Grimoire: Heralds of the Winged Exemplar Early Impressions

Grimoire: Heralds of the Winged Exemplar, the RPG that took over 20 years to make, was recently released to everyone's great surprise. Upon spending a few days with the game, the folks at Rock, Paper, Shotgun offer their initial impressions of the 600+ hour title. Without Richard Cobbett's deep RPG knowledge to guide them, the RPS folks can't help but make constant quips directed at us, RPG grognards, but apart from that, the article seems pretty fair, coming from a layman. Have a look:

I enjoyed gradually figuring out mysteries, intuiting from words alone what some new terminal or station might be for. But I hated the tiny strip of icons that is my inventory, the hideously drawn-out process required to work out what anything was or how to use it, the constant sense that my time was being wasted by click-click-clicking through all these small arrows and icons and numbers to get anything done.

I appreciated the imagination and characterfulness that has gone into much of the art. It looks very much of the time it seeks to evoke, but there’s a big, cheery cheesiness to its monsters and character portraits which tickles me. But the sound design is so monstrously wrong-headed that I had to mute the thing entirely. The hateful music is still audible with the slider set to zero, some enemies will repeat the same irritating sound effect on a rapid loop until they are dead, and all told it’s like being tortured by some idiotic early-noughties police procedural vision of what videogames sound like.

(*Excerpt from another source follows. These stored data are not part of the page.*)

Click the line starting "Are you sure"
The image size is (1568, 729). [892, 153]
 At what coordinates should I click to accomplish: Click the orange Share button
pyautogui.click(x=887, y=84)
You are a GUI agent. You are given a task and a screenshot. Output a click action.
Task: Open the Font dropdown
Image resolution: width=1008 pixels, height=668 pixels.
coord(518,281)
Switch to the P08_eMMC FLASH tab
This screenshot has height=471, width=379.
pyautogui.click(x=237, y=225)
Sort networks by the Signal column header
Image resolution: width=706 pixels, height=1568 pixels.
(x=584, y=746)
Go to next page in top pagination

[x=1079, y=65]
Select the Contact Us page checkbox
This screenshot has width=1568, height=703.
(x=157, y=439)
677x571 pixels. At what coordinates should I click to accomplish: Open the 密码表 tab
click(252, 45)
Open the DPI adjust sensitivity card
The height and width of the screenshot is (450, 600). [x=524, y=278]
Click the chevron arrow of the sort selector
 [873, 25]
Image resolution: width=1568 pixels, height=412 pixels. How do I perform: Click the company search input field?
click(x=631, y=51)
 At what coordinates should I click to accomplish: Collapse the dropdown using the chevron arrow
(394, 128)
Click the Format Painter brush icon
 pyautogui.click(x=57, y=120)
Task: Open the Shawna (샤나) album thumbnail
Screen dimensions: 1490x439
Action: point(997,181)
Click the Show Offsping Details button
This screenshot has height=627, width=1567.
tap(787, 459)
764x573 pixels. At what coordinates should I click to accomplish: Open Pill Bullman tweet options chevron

On top of that, my savegames have been repeatedly rendered unusable and custom-made characters wiped by daily patches, and I cannot face grinding through the arduously clicky character creation process, let alone the early hours of a new campaign, yet again. To bear that, I would have to intensely love what Grimoire intensely loves. It’ll settle down in a couple of weeks, I’m sure, but as much as I’m genuinely curious about what secrets and challenges it holds further down the line, it’s unlikely I’ll ever go back.

I admire the size of this thing, the vision of it, the dedication. The labour of love is clear, and I have no doubt that it is going to absolutely delight those who have flown the flag of The Olden Days Did It Best for decades. But I think of 600, 300, 100, even 20 more hours of my life spent this way, this glacial churn, and I cannot accept such a fate.

I’m glad Grimoire’s real after all this time, I’m glad it’s done what it set out to do 20 years ago, and I acknowledge entirely that its development began in a very different age of game design, that it has all been handled by just one man and, as such, certain expectations are entirely unfair.

Neither that or my curiosity about what it will throw at me next means that I can abide the grind, the desperately cumbersome user interface or the sound that makes me want to throw my speakers into the sea. I like Grimoire in many ways, but again, I would need to truly, madly, deeply love it in order to endure all that. I’m afraid that I do not.